>>>>
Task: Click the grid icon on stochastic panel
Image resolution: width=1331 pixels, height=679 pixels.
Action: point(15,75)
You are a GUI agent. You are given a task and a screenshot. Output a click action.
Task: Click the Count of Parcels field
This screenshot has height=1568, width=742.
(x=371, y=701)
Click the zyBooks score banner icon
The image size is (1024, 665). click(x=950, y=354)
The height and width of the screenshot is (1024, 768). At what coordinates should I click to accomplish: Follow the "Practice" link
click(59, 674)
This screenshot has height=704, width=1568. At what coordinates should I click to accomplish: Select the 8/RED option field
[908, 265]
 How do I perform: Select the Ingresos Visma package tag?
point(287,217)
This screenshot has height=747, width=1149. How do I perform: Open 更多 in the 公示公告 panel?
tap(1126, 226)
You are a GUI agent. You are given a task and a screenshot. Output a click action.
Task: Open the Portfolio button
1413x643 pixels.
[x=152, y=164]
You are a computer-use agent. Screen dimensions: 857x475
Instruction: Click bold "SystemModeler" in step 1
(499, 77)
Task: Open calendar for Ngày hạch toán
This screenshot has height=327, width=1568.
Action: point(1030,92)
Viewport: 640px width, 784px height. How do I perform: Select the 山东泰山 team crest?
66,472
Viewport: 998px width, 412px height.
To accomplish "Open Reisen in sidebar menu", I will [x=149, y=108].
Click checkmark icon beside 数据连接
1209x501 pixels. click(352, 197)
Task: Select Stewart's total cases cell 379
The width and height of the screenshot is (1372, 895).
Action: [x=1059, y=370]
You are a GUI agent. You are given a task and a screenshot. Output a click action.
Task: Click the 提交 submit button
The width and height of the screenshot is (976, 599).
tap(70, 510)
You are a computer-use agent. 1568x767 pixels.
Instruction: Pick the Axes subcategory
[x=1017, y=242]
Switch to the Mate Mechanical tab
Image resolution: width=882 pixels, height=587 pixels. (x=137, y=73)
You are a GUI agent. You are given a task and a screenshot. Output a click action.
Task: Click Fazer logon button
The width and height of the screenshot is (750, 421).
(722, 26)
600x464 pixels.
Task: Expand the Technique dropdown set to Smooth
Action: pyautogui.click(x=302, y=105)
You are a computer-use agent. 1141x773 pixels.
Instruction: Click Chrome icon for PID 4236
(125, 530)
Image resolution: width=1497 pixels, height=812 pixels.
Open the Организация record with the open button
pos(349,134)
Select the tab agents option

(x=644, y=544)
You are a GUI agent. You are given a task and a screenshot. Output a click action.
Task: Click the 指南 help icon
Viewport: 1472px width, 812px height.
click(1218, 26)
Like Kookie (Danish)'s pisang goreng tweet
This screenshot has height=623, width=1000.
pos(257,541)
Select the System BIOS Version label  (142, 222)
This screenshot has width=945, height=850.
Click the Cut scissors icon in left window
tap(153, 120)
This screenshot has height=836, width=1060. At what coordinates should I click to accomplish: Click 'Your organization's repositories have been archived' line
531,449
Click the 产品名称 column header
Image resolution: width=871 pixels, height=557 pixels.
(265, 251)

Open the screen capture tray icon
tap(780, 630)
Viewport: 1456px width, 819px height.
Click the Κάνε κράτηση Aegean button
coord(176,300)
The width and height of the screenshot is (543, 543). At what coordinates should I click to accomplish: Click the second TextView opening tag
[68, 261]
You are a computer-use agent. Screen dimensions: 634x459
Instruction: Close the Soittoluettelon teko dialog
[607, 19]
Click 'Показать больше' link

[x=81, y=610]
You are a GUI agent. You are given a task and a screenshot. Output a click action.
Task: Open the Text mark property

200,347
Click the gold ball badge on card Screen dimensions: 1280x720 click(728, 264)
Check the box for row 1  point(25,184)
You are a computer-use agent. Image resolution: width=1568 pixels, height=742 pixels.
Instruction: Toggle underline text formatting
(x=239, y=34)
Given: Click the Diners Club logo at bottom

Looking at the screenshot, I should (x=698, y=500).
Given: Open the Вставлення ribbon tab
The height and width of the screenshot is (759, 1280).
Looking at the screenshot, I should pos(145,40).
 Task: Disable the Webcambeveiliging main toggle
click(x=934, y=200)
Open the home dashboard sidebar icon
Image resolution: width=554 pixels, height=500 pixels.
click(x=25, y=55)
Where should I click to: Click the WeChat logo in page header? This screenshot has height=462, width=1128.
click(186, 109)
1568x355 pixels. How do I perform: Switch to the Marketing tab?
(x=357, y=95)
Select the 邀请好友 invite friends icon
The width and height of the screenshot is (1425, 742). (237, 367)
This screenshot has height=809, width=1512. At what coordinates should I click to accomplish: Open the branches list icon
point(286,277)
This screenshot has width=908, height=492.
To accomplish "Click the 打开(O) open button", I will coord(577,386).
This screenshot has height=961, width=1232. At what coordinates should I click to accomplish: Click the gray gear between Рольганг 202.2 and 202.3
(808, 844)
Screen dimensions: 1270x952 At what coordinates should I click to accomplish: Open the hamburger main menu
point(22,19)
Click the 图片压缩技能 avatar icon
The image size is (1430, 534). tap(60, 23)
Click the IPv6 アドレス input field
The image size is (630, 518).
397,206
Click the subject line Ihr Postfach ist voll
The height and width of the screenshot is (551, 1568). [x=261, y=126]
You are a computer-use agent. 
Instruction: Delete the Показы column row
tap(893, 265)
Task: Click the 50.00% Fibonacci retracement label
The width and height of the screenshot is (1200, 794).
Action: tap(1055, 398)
<<<<
WHAT THE TASK ASKS
In the listing above, the lines from the one containing "This screenshot has height=1568, width=742." through the one containing "Task: Select Stewart's total cases cell 379" must be set down exactly, with no other lines.

EXERCISE RESULT
This screenshot has height=1568, width=742.
(x=371, y=701)
Click the zyBooks score banner icon
The image size is (1024, 665). click(x=950, y=354)
The height and width of the screenshot is (1024, 768). At what coordinates should I click to accomplish: Follow the "Practice" link
click(59, 674)
This screenshot has height=704, width=1568. At what coordinates should I click to accomplish: Select the 8/RED option field
[908, 265]
 How do I perform: Select the Ingresos Visma package tag?
point(287,217)
This screenshot has height=747, width=1149. How do I perform: Open 更多 in the 公示公告 panel?
tap(1126, 226)
You are a GUI agent. You are given a task and a screenshot. Output a click action.
Task: Open the Portfolio button
1413x643 pixels.
[x=152, y=164]
You are a computer-use agent. Screen dimensions: 857x475
Instruction: Click bold "SystemModeler" in step 1
(499, 77)
Task: Open calendar for Ngày hạch toán
This screenshot has height=327, width=1568.
Action: point(1030,92)
Viewport: 640px width, 784px height. How do I perform: Select the 山东泰山 team crest?
66,472
Viewport: 998px width, 412px height.
To accomplish "Open Reisen in sidebar menu", I will [x=149, y=108].
Click checkmark icon beside 数据连接
1209x501 pixels. click(352, 197)
Task: Select Stewart's total cases cell 379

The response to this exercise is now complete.